那个小妾以及那个校尉,听了周总兵的这声喝令之后,急忙连滚带爬的,就奔到了这位东北军主帅的马前不远的地方,却又双双的跪在了马头的前面。却是先由那个校尉,又将众人方才在远处听到的那番言辞,从头至尾的详细讲述了一遍。待他讲完之后,却又由那个小妾,也将她所知道的事情,对着面前的这些东北军校们来讲述了一番。待二人都讲完了之后,便又跪在一旁,静候与这位城主的发落?
唐枫以及李岩二人听了这两番供状之后,却不由又互相对视了一眼。这位东北军主帅这才得知,原来自己是误会了自己的这位义兄。看起来,此事与那位周总兵竟也没有丝毫的关系。若实在要说周总兵有何过错的话?那只能说他治军不严,和御家无法?除此之外,这位周总兵也算是一个深受其害的人。
这位冰雪城主瞅了瞅,此时跪在自己马头前面的那二人。稍稍沉思片刻之后,这才对着这位周总兵又开口询问道:“但不知周总兵,究竟是要如何处置与这二人?以及那些对我东北军造成伤损的大明军校?再者,就是不知周总兵将来又有何打算?可还是打算继续在这座开平城内,去做一个逍遥自在的总兵大人呢?还是,另投他处呢?”这位东北军主帅所说的这几句话中的每个字,都重重地敲在这位总兵大人的心头之上。
周总兵听对方如此一说,心中便也就顿时明白了。知道对方是让自己给出一个,能让对方感到满意的交代。至于其所说出的后面的那一句话,就是逼迫着自己,再其面前立即就做出一个抉择来?到底是投效于东北军的麾下?还是还似眼前这般去当自己的总兵草头王?似乎,在想要自己去立山头?就眼前来说已经是不太可能的事。

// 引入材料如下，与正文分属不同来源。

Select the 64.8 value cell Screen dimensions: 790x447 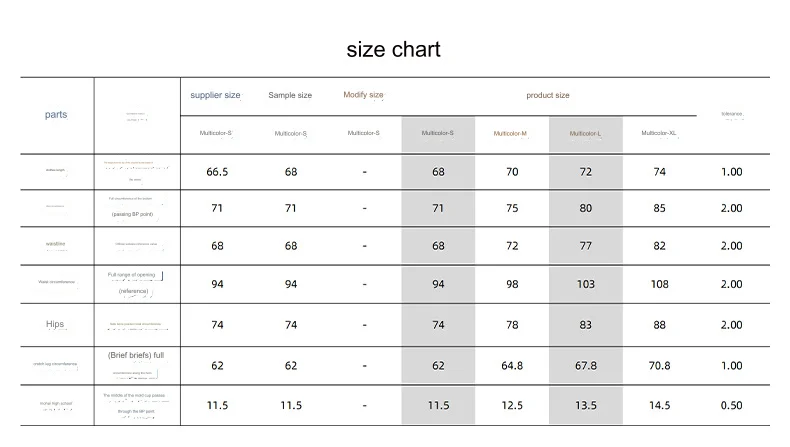[x=512, y=365]
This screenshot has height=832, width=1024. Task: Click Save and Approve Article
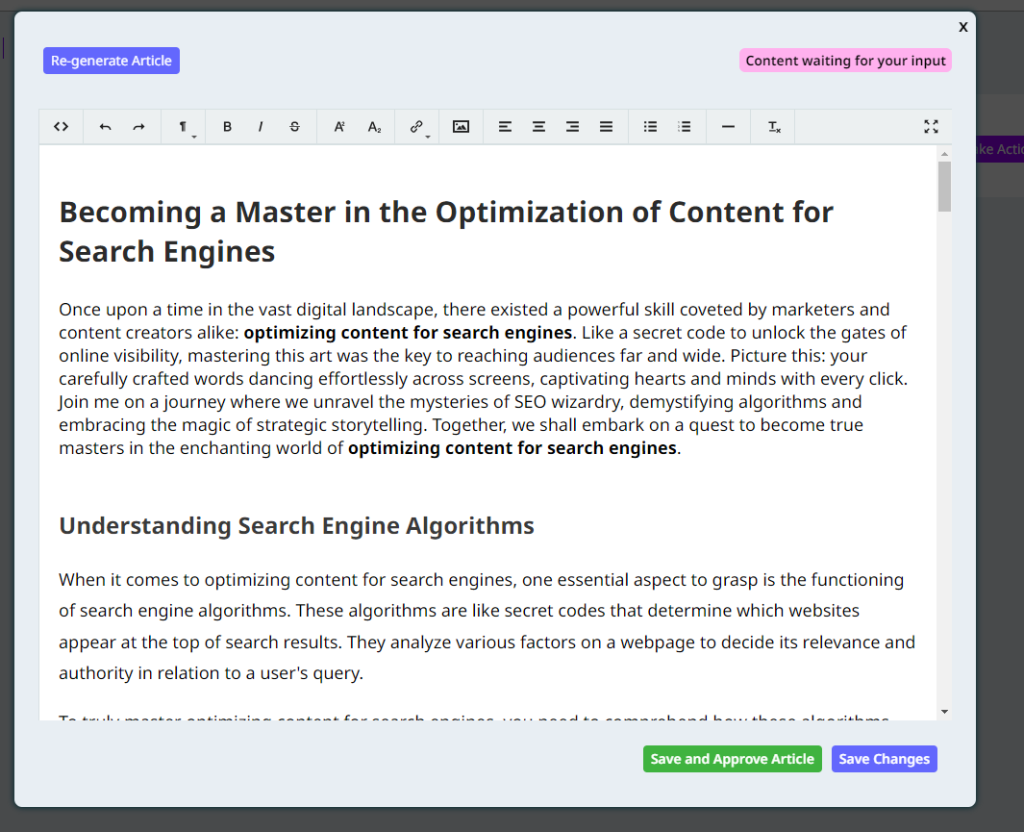click(732, 759)
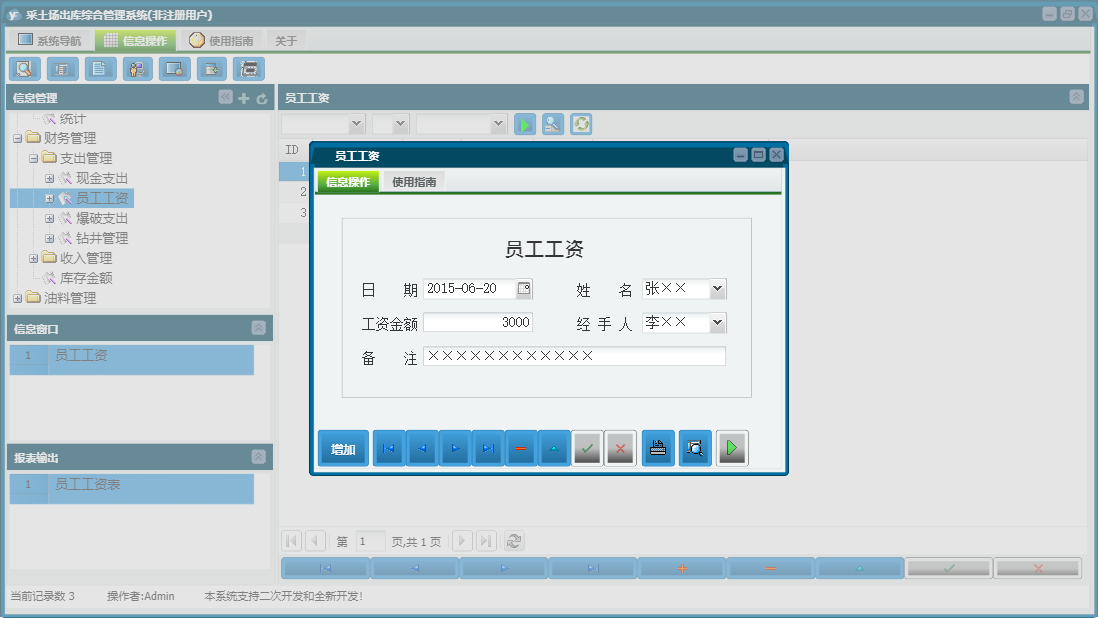The image size is (1098, 618).
Task: Click the refresh icon in the 员工工资 panel toolbar
Action: 580,124
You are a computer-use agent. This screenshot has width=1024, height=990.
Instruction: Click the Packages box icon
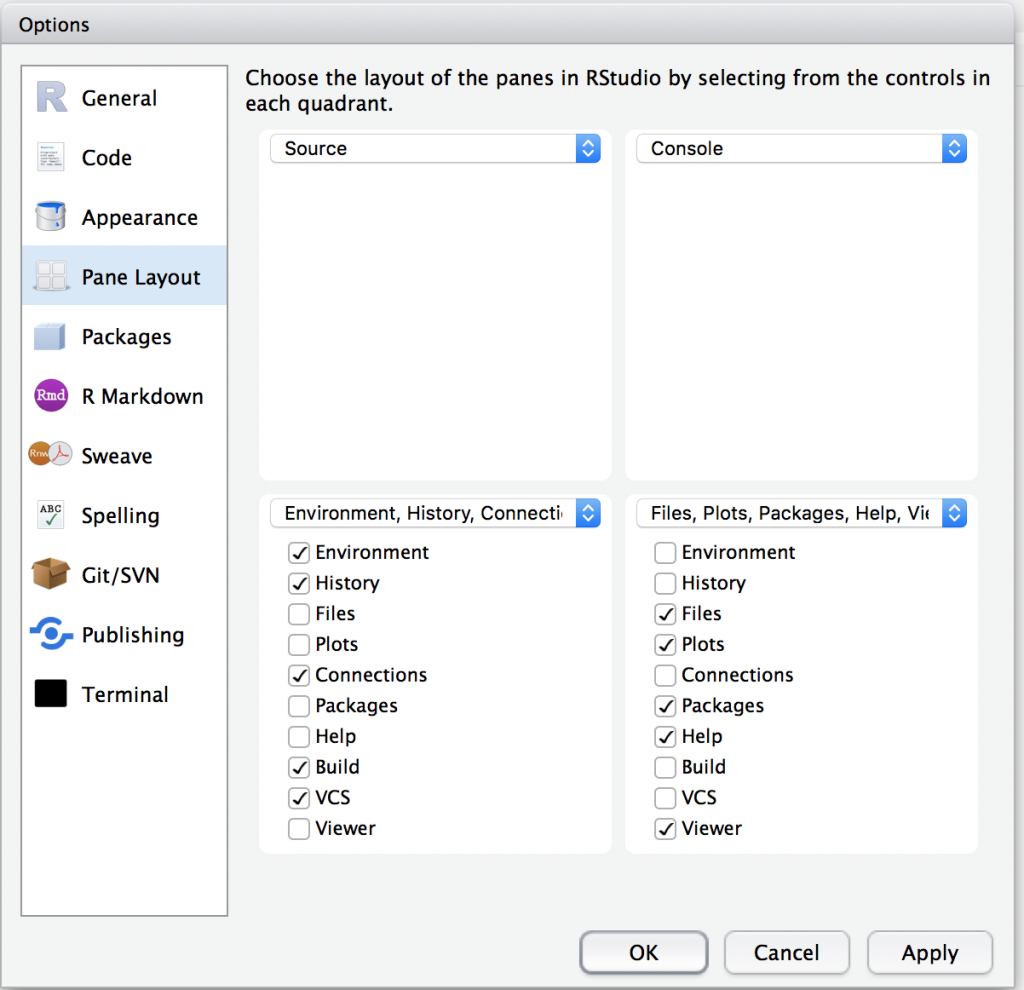click(51, 337)
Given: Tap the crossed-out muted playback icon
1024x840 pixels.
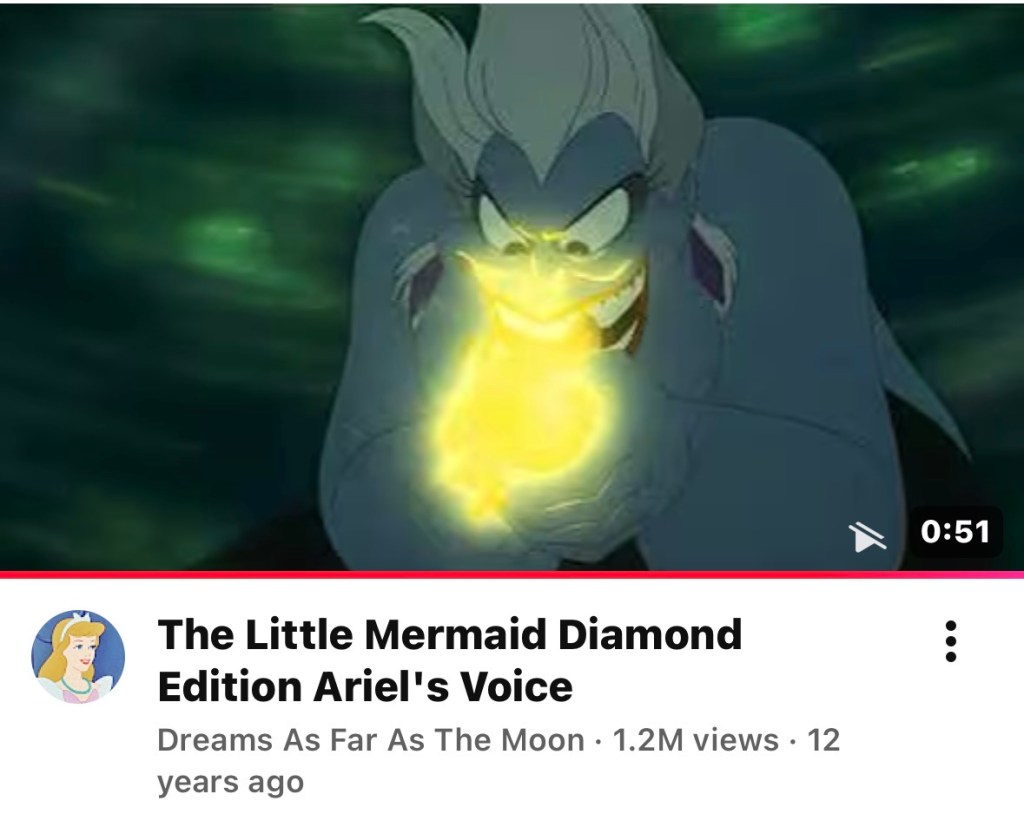Looking at the screenshot, I should click(867, 537).
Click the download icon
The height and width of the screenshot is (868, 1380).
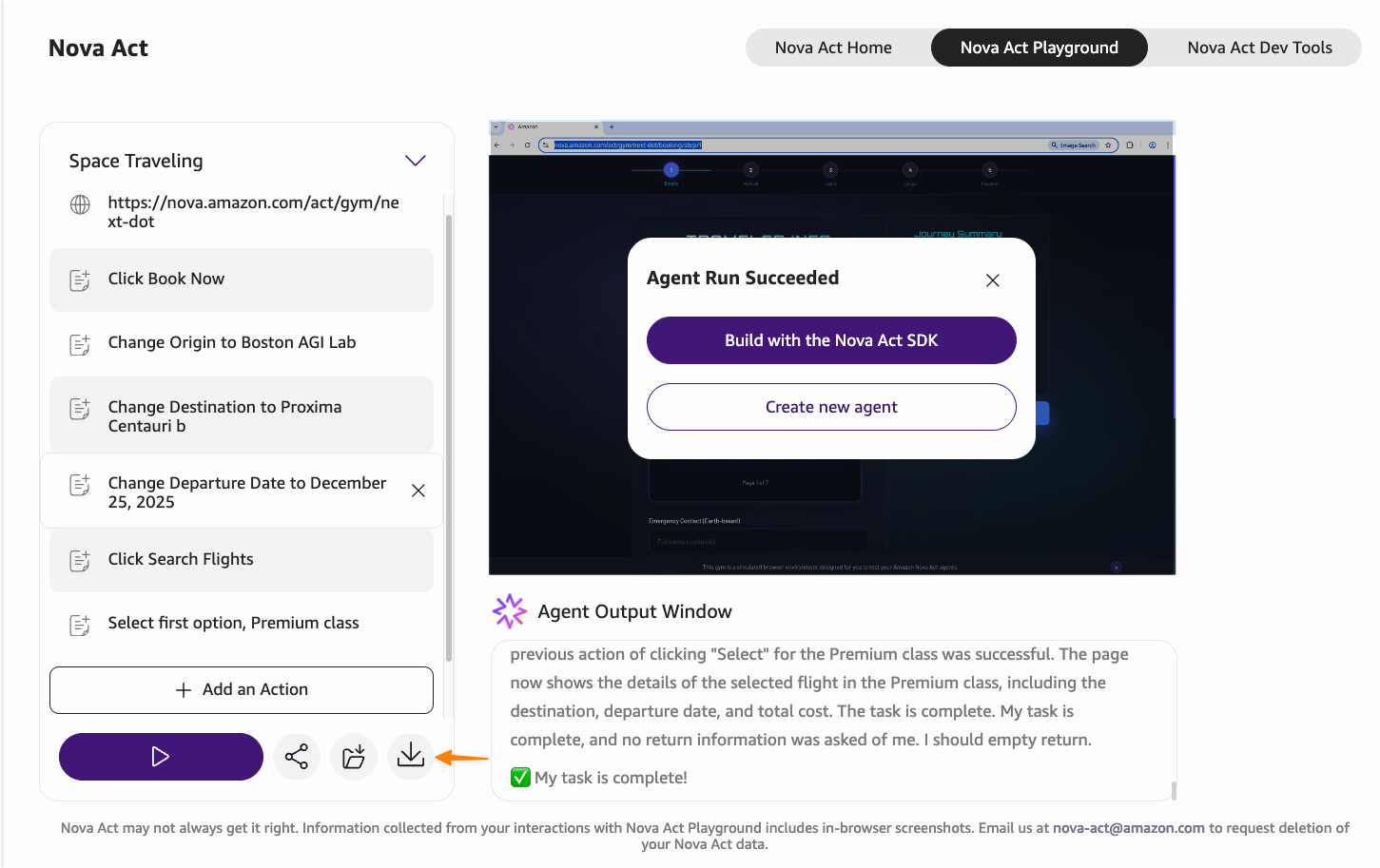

周遇吉忽然抬起头来,对着骑在马上的那位东北军主帅勉强的笑了笑,这才开口继续言道:“末将甘心情愿带着四座城池以及手下的大明将校,投效于东北军的麾下。今后,开平城内再无周总兵,只有东北军的周将军。末将这就去给大帅一个满意的交代?”周遇吉话音方落,是拔出腰下的宝剑,转过身就奔着那名小妾桃红的面前奔去。
而那个小妾桃红听了方才二人所说的这么一番话,如今又见这位总兵大人,兀自带着满脸的杀气,手中提着宝剑直奔着自己而来。心中也就立时晓得,这回大概有可能要大事不妙。恐怕自己的这条性命也即将要不保?不由被吓得,一张粉面顿时为之变色,声音颤抖着对着这位周总兵开口求饶道:“还请老爷饶了贱妾这条性命?贱妾甘于今后做牛做马来服侍与老爷?求老爷饶命?”说着说着,却是不由手捂着嘴,竟然抽抽噎噎起来。
周遇吉眼见这个爱妾的这么一番举动,心中也有些感到不太好受?只是身后的那位东北军主帅,如今可正在冷眼看着自己呢。若是自己因为一时的儿女私情,而不忍对这个女人下手?只恐怕,即便将来这位主帅接纳了自己对其的效命?却也不会重用于自己的?只因其认为自己有些过于注重于儿女之间的私情。